Frunció el cejo; atizó un
puntapié al suelo. Tenía que volver al lado
de Septimus, porque era ya casi la hora de ir a ver a Sir
William Bradshaw. Tenía que volver a su lado y decírselo,
volver al lugar en que estaba sentado en una silla verde,
bajo la copa de un árbol, hablando para sí,
o para aquel hombre muerto, Evans, a quien ella sólo
había visto una vez, por un instante en la tienda.
Le pareció un hombre agradable y tranquilo, gran
amigo de Septimus, y le mataron en la guerra. Pero esto
son cosas que nos ocurren a todos. Todos tenemos amigos
muertos en la guerra. Todos renunciamos a algo cuando nos
casamos. Ella había renunciado a su hogar. Había
venido a vivir aquí, en esa horrible ciudad. Pero
Septimus se permitía pensar en cosas horribles cosa
que también podía ella, si lo intentaba. Septimus
se había convertido en un ser más y más
extraño. Decía que había gente hablando
detrás de las paredes del dormitorio. Esto le parecía
raro a la señora Filmer. Septimus también
veía cosas, había visto la cabeza de una vieja
en medio de un arbusto. Sin embargo, Septimus podía
ser feliz cuando quería. Fueron a Hampton Court,
en lo alto de un autobús, y gozaron de perfecta felicidad.
Allí vieron las florecillas rojas y amarillas en
la hierba, como lámparas flotantes, dijo Septimus,
y hablaron y parlotearon y rieron, inventándose historias.
De repente, Septimus dijo: "Y ahora nos mataremos",
cuando estaban junto al río, y miró el río
con una expresión que Lucrezia había visto
en sus ojos cuando junto a él pasaba un tren o un
autobús, una expresión de estar fascinado
por algo; sintió que se apartaba de ella, y le cogió
del brazo. Pero en el camino de regreso a casa estuvo perfectamente
sereno, perfectamente razonable. Discutía con ella
la posibilidad de matarse los dos, le explicaba cuán
malvada era la gente, le decía que podía ver
cómo la gente inventaba mentiras en la calle cuando
ellos pasaban. Sabía todo lo que la gente pensaba,
decía. Sabía el significado del mundo, decía.
Luego, cuando llegaron, Septimus a duras
penas podía caminar. Se tumbó en el sofá
y pidió a Rezia que le cogiera la mano, para evitarle
caerse abajo, abajo, abajo, gritó, en las llamas,
y vio rostros que le miraban riéndose de él,
y dirigiéndole horribles y asquerosos insultos desde
las paredes, y vio manos señalándole, surgidas
del biombo. Sin embargo, estaban absolutamente solos.
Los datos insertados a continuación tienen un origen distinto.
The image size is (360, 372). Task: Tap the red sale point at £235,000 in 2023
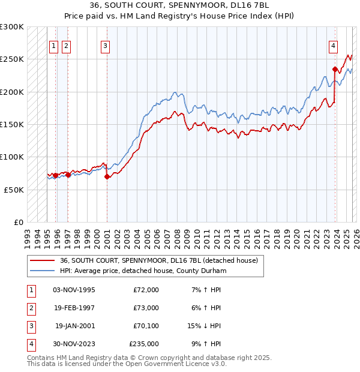[334, 69]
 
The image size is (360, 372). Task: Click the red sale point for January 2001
[107, 176]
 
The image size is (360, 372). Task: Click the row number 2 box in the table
[31, 308]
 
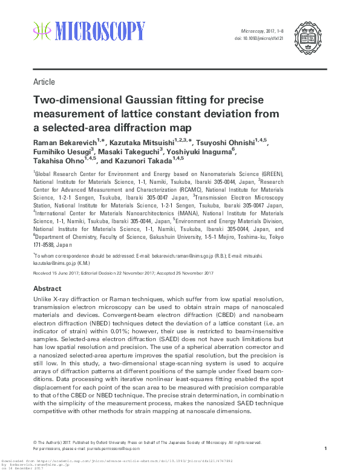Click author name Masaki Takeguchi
tap(129, 152)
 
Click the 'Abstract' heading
tap(47, 289)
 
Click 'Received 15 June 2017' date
tap(57, 273)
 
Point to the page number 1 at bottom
tap(326, 448)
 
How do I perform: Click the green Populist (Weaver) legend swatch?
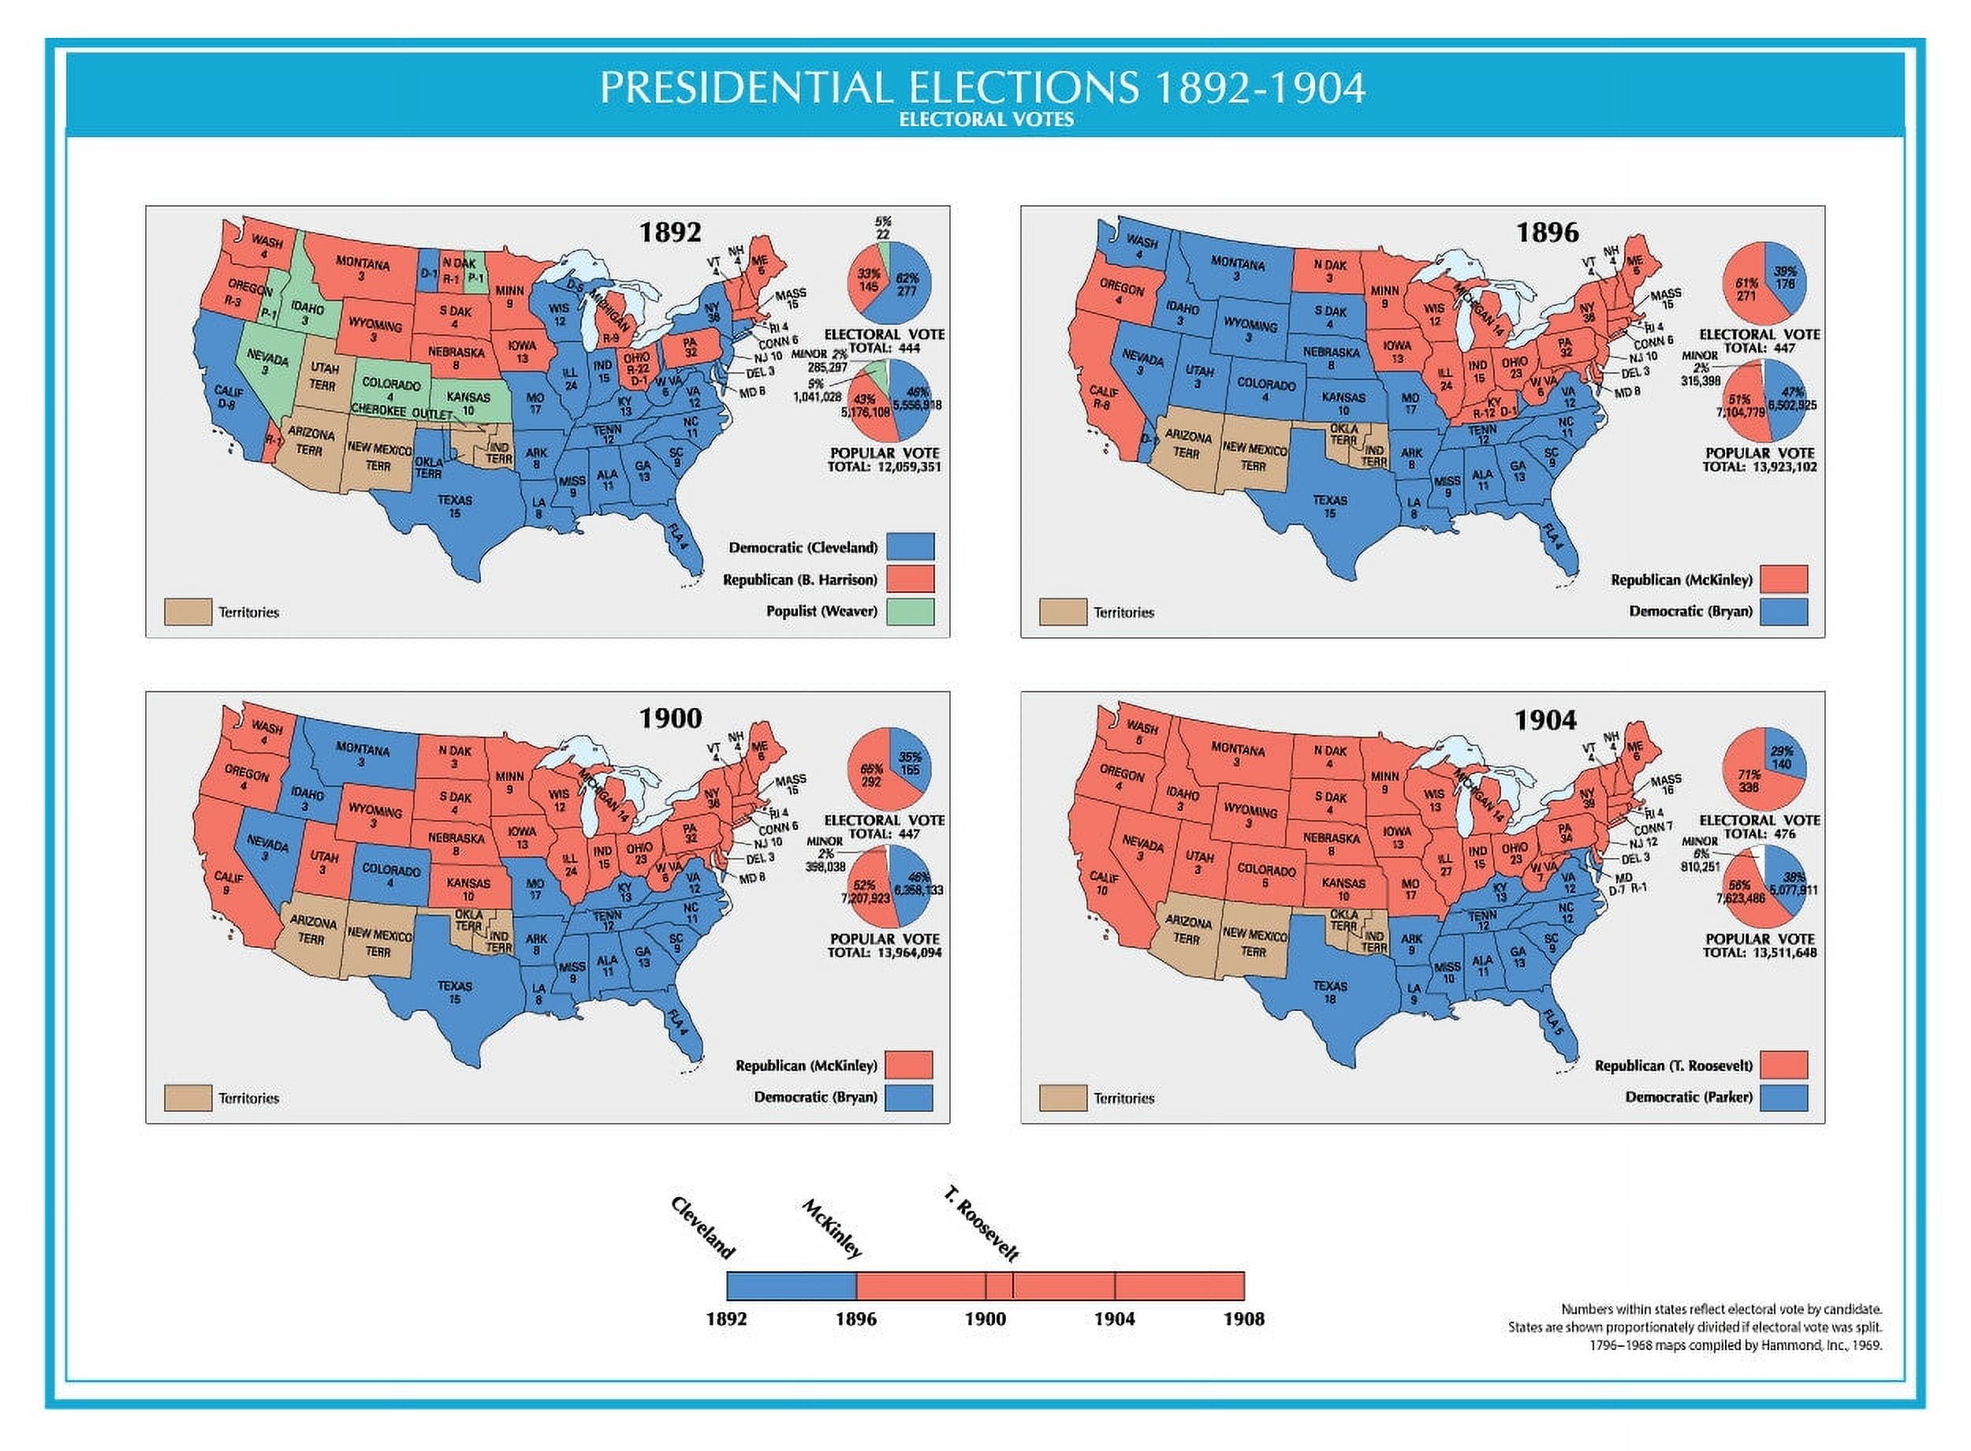point(910,611)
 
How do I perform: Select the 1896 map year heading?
point(1546,233)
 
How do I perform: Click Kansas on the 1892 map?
point(468,403)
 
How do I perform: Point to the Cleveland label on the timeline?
point(702,1227)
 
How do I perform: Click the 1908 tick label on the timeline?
point(1243,1319)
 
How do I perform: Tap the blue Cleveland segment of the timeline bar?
point(790,1286)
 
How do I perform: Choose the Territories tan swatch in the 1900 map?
point(188,1098)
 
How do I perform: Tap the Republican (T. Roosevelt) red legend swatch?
point(1784,1065)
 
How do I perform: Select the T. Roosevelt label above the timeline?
point(981,1224)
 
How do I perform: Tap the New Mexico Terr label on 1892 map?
point(378,456)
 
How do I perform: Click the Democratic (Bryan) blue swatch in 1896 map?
point(1784,611)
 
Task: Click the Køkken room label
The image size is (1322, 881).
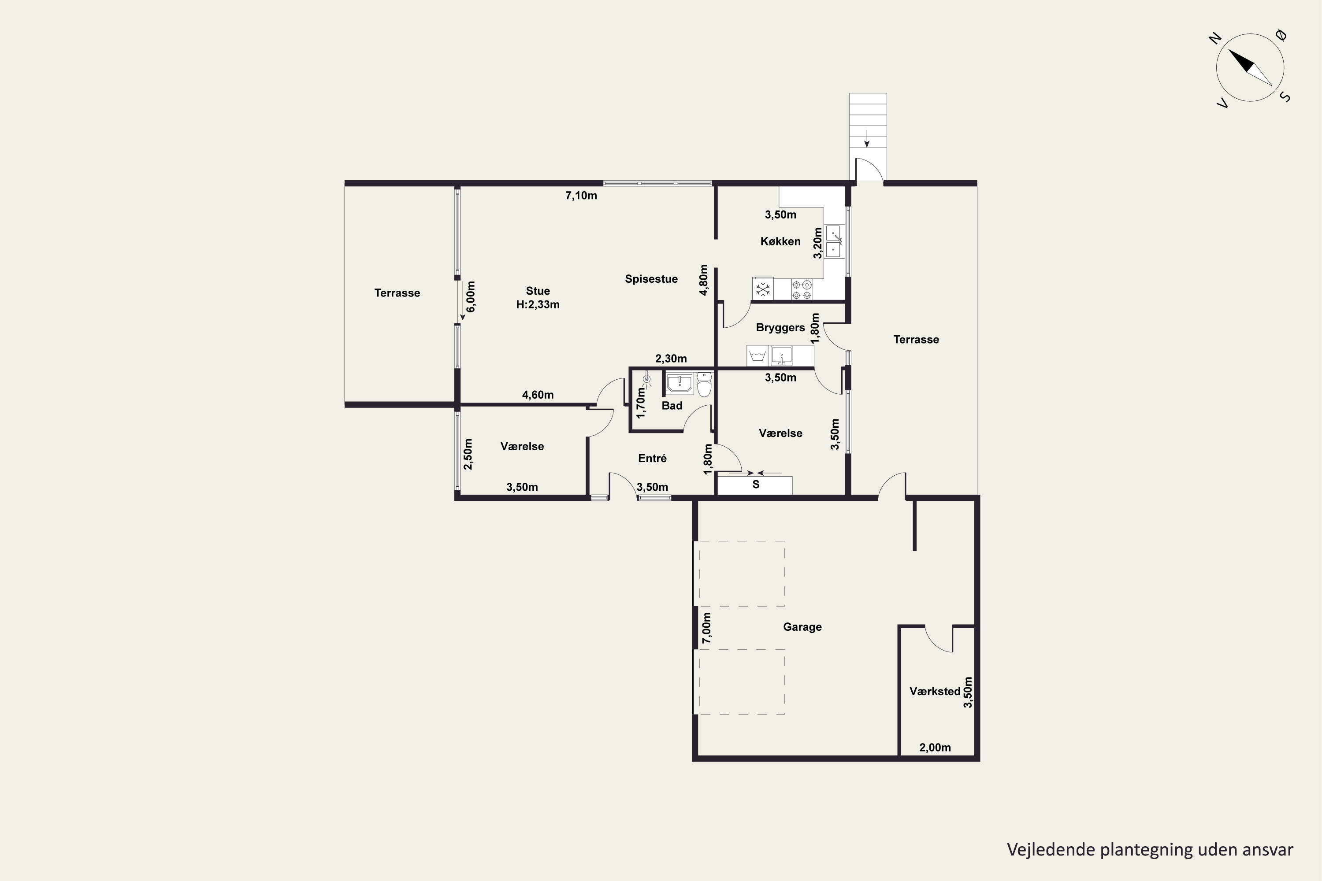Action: click(780, 241)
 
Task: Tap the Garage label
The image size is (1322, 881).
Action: click(802, 627)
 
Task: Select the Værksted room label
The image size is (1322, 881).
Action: click(935, 692)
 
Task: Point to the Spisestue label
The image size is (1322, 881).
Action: click(651, 279)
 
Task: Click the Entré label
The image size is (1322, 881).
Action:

Pero
Septimus comenzó a hablar en voz muy alta, contestando
a aquella gente, discutiendo, riendo, gritando, excitándose
mucho, y ordenó a Rezia que escribiera lo que decía.
Todas eran grandes tonterías; acerca de la muerte;
acerca de la señorita Isabel Pole. Rezia no podía
aguantarlo más. Regresaría.
Rezia estaba ahora cerca de él,
y le veía mirar el cielo, murmurar, retorcerse las
manos. Sin embargo, el doctor Holmes decía que no
estaba enfermo. En este caso, qué había ocurrido,
¿por qué, cuando se sentó junto a él,
tuvo un sobresalto, le dirigió una ceñuda
mirada, se apartó, señaló su mano,
le cogió la mano, la miró aterrado?
¿Se debería a que se había
quitado la alianza?
-La mano se me ha adelgazado mucho-le dijo
Rezia-. La guardo en el bolso.
Le soltó la mano. Su matrimonio
había terminado, pensó Septimus con angustia,
con alivio. La cuerda había sido cortada; él
se elevaba, era libre, porque había sido decretado
que él, Septimus, el señor de los hombres,
debía ser libre; solo (ya que su esposa se había
despojado de la alianza, ya que le había abandonado),
él, Septimus, estaba solo, convocado antes que las
masas humanas para escuchar la verdad, para saber el significado,
después de todos los trabajos de la civilización-griegos,
romanos, Shakespeare, Darwin y ahora él-, que iba
a ser comunicado en su integridad a... En voz alta, preguntó:
"¿A quién?", y las voces que murmuraban
por encima de su cabeza contestaron: "Al Primer Ministro."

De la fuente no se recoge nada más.